Department of Biotechnology, Bhupat and Jyoti Mehta School of BioSciences, Indian Institute of Technology Madras, Chennai 600 036, Tamilnadu, India.
Comb Chem High Throughput Screen. 2023;26(4):769-777. doi: 10.2174/1386207325666220520102316.
Alzheimer's disease (AD) is the most common neurodegenerative disorder that affects the neuronal system and leads to memory loss. Many coding gene variants are associated with this disease and it is important to characterize their annotations.
We collected the Alzheimer's disease-causing and neutral mutations from different databases. For each mutation, we computed the different features from protein sequence. Further, these features were used to build a Bayes network-based machine-learning algorithm to discriminate between the disease-causing and neutral mutations in AD.
We have constructed a comprehensive dataset of 314 Alzheimer's disease-causing and 370 neutral mutations and explored their characteristic features such as conservation scores, positionspecific scoring matrix (PSSM) profile, and the change in hydrophobicity, different amino acid residue substitution matrices and neighboring residue information for identifying the disease-causing mutations. Utilizing these features, we have developed a disease-specific tool named Alz-disc, for discriminating the disease-causing and neutral mutations using sequence information alone. The performance of the present method showed an accuracy of 89% for independent test set, which is 13% higher than available generic methods. This method is freely available as a web server at https://web.iitm.ac.in/bioinfo2/alzdisc/.

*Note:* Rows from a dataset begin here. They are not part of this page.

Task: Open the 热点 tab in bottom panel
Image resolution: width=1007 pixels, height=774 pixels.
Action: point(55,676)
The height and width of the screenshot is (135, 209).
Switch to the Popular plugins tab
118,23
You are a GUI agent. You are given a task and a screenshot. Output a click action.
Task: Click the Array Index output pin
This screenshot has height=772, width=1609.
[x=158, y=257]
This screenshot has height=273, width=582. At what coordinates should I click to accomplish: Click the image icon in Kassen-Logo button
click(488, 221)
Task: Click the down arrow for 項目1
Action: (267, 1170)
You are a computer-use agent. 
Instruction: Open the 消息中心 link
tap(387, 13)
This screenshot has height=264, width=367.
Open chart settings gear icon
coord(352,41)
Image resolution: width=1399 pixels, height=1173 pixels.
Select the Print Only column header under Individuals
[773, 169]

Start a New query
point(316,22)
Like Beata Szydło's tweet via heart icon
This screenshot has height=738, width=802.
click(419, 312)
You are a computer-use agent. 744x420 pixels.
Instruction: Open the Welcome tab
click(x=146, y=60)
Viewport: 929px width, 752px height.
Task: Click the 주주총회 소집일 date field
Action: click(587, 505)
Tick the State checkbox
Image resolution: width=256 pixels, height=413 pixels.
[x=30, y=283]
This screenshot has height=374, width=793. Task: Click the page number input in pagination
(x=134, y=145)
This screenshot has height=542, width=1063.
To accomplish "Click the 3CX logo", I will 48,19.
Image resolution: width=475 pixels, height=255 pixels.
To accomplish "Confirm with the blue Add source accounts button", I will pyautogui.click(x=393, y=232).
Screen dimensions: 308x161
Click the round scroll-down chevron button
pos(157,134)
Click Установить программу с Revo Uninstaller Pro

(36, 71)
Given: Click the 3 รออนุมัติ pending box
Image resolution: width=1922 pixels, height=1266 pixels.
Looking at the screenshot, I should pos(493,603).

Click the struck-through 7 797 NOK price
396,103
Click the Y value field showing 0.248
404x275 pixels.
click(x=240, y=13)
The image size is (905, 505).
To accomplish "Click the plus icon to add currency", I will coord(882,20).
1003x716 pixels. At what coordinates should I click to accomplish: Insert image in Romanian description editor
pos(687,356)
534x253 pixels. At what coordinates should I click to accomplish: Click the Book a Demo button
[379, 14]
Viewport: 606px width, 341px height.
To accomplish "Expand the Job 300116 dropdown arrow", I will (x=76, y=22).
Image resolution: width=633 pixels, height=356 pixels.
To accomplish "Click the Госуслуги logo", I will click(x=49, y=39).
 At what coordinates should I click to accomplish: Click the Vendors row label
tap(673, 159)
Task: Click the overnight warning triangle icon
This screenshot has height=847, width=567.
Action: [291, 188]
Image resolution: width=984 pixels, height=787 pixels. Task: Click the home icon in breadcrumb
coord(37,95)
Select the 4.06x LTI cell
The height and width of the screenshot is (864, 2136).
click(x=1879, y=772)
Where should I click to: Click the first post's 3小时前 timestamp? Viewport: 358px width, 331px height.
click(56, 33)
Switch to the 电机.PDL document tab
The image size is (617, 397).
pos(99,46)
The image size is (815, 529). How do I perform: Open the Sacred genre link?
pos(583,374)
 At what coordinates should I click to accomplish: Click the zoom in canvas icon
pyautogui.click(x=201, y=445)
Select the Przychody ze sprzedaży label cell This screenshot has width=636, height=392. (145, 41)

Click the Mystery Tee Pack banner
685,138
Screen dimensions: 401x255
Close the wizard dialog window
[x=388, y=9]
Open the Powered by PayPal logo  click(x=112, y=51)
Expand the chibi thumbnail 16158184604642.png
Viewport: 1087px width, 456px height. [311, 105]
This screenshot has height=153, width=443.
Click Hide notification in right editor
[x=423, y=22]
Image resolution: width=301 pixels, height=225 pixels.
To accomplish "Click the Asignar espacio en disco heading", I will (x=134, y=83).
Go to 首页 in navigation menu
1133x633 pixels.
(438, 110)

This study is useful to annotate the effect of new variants and develop mutation specific drug design strategies for Alzheimer's disease.
阿尔茨海默病(AD)是最常见的神经退行性疾病,影响神经元系统,导致记忆丧失。许多编码基因变异与这种疾病有关,因此重要的是对其注释进行特征描述。
我们从不同的数据库中收集了导致阿尔茨海默病的突变和中性突变。对于每个突变,我们从蛋白质序列中计算了不同的特征。此外,这些特征被用于构建基于贝叶斯网络的机器学习算法,以区分 AD 中的致病突变和中性突变。
我们构建了一个包含 314 个阿尔茨海默病致病突变和 370 个中性突变的综合数据集,并探索了它们的特征,如保守评分、位置特异性评分矩阵(PSSM)谱以及疏水性变化、不同的氨基酸残基取代矩阵和相邻残基信息,以识别致病突变。利用这些特征,我们开发了一种名为 Alz-disc 的疾病特异性工具,用于仅使用序列信息区分致病突变和中性突变。该方法在独立测试集上的准确率为 89%,比现有的通用方法高 13%。该方法可作为一个免费的网络服务器,网址为 https://web.iitm.ac.in/bioinfo2/alzdisc/。
这项研究有助于注释新变体的影响,并为阿尔茨海默病开发突变特异性药物设计策略。